[PATCH v3 3/9] KVM: arm64: vgic: Be tolerant to the lack of maintenance interrupt

Mark Rutland mark.rutland at arm.com
Tue May 11 04:13:03 PDT 2021


On Mon, May 10, 2021 at 06:44:49PM +0100, Marc Zyngier wrote:
> On Mon, 10 May 2021 17:19:07 +0100,
> Mark Rutland <mark.rutland at arm.com> wrote:
> > 
> > On Mon, May 10, 2021 at 02:48:18PM +0100, Marc Zyngier wrote:
> > > As it turns out, not all the interrupt controllers are able to
> > > expose a vGIC maintenance interrupt as a distrete signal.
> > > And to be fair, it doesn't really matter as all we require is
> > > for *something* to kick us out of guest mode out way or another.
> > > 
> > > On systems that do not expose a maintenance interrupt as such,
> > > there are two outcomes:
> > > 
> > > - either the virtual CPUIF does generate an interrupt, and
> > >   by the time we are back to the host the interrupt will have long
> > >   been disabled (as we set ICH_HCR_EL2.EN to 0 on exit).
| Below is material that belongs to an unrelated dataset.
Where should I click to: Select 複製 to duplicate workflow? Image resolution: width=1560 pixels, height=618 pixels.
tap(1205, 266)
In this case,
> > >   interrupt latency is as good as it gets.
> > > 
> > > - or some other event (physical timer) will take us out of the guest
> > >   anyway, and the only drawback is a bad interrupt latency.
> > 
> > IIRC we won't have a a guaranteed schedular tick for NO_HZ_FULL, so in
> > that case we'll either need to set a period software maintenance
> > interrupt, or reject this combination at runtime (either when trying to
> > isolate the dynticks CPUs, or when trying to create a VM).
> 
> That's a good point.
> 
> On sensible systems, the maintenance interrupt is a standard GIC PPI
> that requires enabling, and that is all that KVM requires (the
> maintenance interrupt is only used as an exit mechanism and will be
> disabled before reaching the handler).
> 
> On the M1, owing to the lack of a per-CPU interrupt controller, there
> is nothing to enable. The virtual CPU interface will fire at will and
> take us out of the guest in a timely manner.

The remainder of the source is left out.